|The hero has survived all the conflicts, ordeals and battles on the Hero’s Journey and now returns to his Ordinary World changed. He brings with him the hard-won Elixir, which could be an actual object, like treasure, or something like wisdom, freedom, love or knowledge. The important thing is that his new skills can be used by the community to which he returns, otherwise what was the point of setting out on the journey in the first place.
This is the stage of the story where all the loose ends are tied up, scores are settled, bad guys get their dues. If you’re telling a tragic tale, the hero either dies before they can return or fails to bring anything when they do – they haven’t changed and they don’t learn anything. This is often true in comedies too.

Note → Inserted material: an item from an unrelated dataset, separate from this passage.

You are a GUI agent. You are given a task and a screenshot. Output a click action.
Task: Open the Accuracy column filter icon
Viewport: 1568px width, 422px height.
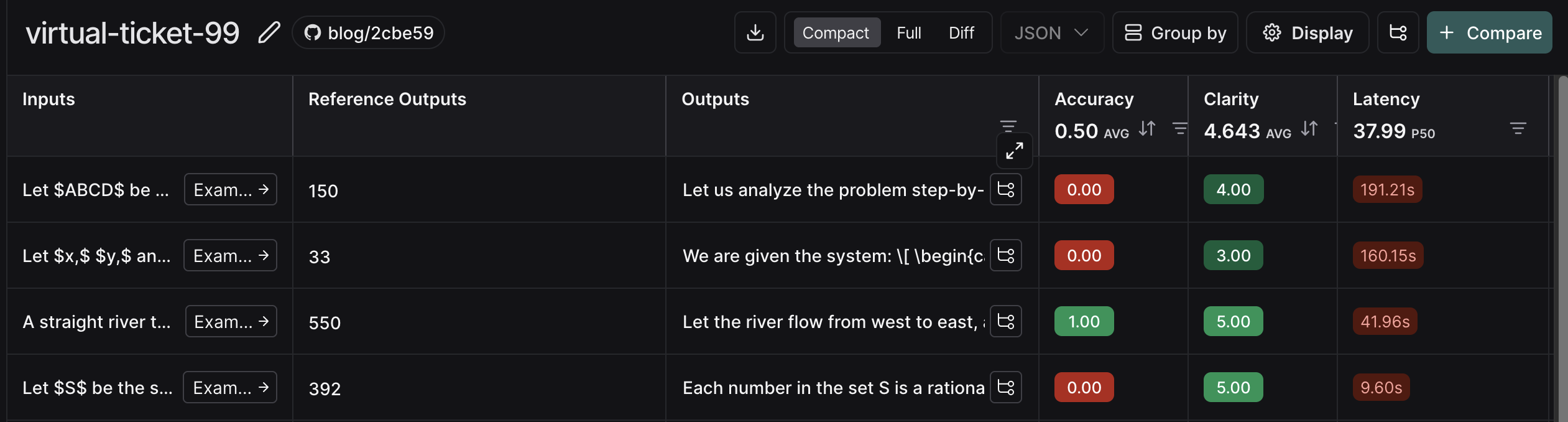point(1179,129)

Thor: Return with the Elixir
As Thor is preparing to return home, saying his farewells to Jane, the Frost Giants are sweeping through Asgard, ice spreading as they kill their way to where Odin lies sleeping. Laufey taunts Odin and prepares to kill him, but Loki, in another about-face, kills Laufey instead. Thor bursts in and challenges Loki to tell their mother the truth – that he lied. But Loki has other ideas. He opens the Bifrost, leaving it connected in order to destroy Jotunheim. Thor tries to stop him but Loki is determined to prove he is a worthy son by saving Odin’s life and killing the Frost Giants.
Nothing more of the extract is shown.